▸ **Task to carry out**
Print the records verbatim, from the first line through the line that contains "Open the browser", with both ends included.

╭─ Recorded information

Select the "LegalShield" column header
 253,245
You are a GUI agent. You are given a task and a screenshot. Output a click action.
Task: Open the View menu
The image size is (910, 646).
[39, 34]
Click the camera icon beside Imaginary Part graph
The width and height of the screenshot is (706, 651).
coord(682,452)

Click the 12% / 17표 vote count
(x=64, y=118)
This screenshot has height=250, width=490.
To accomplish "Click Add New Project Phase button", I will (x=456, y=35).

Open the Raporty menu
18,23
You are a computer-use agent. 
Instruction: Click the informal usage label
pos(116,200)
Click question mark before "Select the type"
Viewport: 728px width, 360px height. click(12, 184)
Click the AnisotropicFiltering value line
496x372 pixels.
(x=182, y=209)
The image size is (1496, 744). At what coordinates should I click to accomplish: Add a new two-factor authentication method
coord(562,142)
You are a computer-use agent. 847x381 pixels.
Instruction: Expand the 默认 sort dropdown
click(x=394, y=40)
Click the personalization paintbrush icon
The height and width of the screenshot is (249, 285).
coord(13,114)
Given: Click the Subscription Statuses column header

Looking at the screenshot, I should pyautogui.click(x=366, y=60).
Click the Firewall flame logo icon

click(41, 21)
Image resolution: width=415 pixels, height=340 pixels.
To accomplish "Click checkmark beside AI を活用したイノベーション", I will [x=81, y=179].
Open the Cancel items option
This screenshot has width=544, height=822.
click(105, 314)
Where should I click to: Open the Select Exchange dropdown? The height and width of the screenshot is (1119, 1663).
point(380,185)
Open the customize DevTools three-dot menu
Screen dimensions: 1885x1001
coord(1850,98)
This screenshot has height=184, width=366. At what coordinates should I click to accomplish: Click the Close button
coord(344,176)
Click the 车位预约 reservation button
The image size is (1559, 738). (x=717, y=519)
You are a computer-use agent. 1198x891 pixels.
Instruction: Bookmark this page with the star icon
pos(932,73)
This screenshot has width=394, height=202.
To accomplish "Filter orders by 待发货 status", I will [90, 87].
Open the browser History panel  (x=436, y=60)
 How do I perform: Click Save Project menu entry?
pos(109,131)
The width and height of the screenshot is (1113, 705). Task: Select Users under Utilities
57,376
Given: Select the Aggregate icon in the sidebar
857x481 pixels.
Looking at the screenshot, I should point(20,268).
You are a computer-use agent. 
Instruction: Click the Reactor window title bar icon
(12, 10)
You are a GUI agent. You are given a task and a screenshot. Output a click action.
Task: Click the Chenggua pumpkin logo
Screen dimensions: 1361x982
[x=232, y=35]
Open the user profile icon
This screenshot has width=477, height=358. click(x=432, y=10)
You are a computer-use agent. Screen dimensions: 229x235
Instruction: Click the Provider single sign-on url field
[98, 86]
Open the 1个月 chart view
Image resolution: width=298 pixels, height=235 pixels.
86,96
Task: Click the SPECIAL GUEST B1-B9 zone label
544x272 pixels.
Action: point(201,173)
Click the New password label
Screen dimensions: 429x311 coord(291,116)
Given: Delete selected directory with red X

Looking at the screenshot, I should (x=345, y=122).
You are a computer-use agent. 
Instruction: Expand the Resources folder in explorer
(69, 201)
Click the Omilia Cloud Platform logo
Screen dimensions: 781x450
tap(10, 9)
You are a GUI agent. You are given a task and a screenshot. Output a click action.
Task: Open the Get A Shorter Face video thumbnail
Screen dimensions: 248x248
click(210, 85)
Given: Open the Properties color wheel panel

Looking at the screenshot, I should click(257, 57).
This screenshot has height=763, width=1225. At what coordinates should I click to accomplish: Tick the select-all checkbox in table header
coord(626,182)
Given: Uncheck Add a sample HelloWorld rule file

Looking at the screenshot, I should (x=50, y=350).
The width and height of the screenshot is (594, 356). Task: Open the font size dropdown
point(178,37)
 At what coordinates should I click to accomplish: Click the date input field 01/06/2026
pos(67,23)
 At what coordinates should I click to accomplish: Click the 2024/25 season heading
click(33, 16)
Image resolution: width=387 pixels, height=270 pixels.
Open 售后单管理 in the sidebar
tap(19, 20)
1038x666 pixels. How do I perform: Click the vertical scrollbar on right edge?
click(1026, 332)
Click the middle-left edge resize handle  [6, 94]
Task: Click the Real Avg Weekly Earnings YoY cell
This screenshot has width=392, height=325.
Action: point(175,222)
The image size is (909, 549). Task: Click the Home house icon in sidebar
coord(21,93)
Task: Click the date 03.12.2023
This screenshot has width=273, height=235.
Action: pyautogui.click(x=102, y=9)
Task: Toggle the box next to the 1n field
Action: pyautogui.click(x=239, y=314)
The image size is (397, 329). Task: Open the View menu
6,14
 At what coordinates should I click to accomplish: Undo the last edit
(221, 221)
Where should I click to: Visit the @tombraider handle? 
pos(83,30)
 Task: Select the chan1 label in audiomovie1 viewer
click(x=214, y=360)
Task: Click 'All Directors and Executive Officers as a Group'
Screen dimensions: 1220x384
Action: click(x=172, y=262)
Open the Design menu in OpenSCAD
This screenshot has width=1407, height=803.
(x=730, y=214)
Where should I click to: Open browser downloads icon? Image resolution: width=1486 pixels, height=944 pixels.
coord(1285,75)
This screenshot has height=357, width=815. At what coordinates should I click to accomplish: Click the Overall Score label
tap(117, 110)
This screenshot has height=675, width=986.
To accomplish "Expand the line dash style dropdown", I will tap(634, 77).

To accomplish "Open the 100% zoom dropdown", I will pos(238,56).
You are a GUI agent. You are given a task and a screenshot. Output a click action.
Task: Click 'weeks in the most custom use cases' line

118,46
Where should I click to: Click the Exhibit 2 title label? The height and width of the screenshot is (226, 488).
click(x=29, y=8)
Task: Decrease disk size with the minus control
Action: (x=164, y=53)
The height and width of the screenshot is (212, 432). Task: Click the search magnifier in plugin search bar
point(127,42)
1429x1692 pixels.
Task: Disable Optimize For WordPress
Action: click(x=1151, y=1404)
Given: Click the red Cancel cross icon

╰─

▸ **Exercise answer**
Select the "LegalShield" column header
 253,245
You are a GUI agent. You are given a task and a screenshot. Output a click action.
Task: Open the View menu
The image size is (910, 646).
[39, 34]
Click the camera icon beside Imaginary Part graph
The width and height of the screenshot is (706, 651).
coord(682,452)

Click the 12% / 17표 vote count
(x=64, y=118)
This screenshot has height=250, width=490.
To accomplish "Click Add New Project Phase button", I will (x=456, y=35).

Open the Raporty menu
18,23
You are a computer-use agent. 
Instruction: Click the informal usage label
pos(116,200)
Click question mark before "Select the type"
Viewport: 728px width, 360px height. click(12, 184)
Click the AnisotropicFiltering value line
496x372 pixels.
(x=182, y=209)
The image size is (1496, 744). At what coordinates should I click to accomplish: Add a new two-factor authentication method
coord(562,142)
You are a computer-use agent. 847x381 pixels.
Instruction: Expand the 默认 sort dropdown
click(x=394, y=40)
Click the personalization paintbrush icon
The height and width of the screenshot is (249, 285).
coord(13,114)
Given: Click the Subscription Statuses column header

Looking at the screenshot, I should pyautogui.click(x=366, y=60).
Click the Firewall flame logo icon

click(41, 21)
Image resolution: width=415 pixels, height=340 pixels.
To accomplish "Click checkmark beside AI を活用したイノベーション", I will [x=81, y=179].
Open the Cancel items option
This screenshot has width=544, height=822.
click(105, 314)
Where should I click to: Open the Select Exchange dropdown? The height and width of the screenshot is (1119, 1663).
point(380,185)
Open the customize DevTools three-dot menu
Screen dimensions: 1885x1001
coord(1850,98)
This screenshot has height=184, width=366. At what coordinates should I click to accomplish: Click the Close button
coord(344,176)
Click the 车位预约 reservation button
The image size is (1559, 738). (x=717, y=519)
You are a computer-use agent. 1198x891 pixels.
Instruction: Bookmark this page with the star icon
pos(932,73)
This screenshot has width=394, height=202.
To accomplish "Filter orders by 待发货 status", I will [90, 87].
Open the browser History panel  (x=436, y=60)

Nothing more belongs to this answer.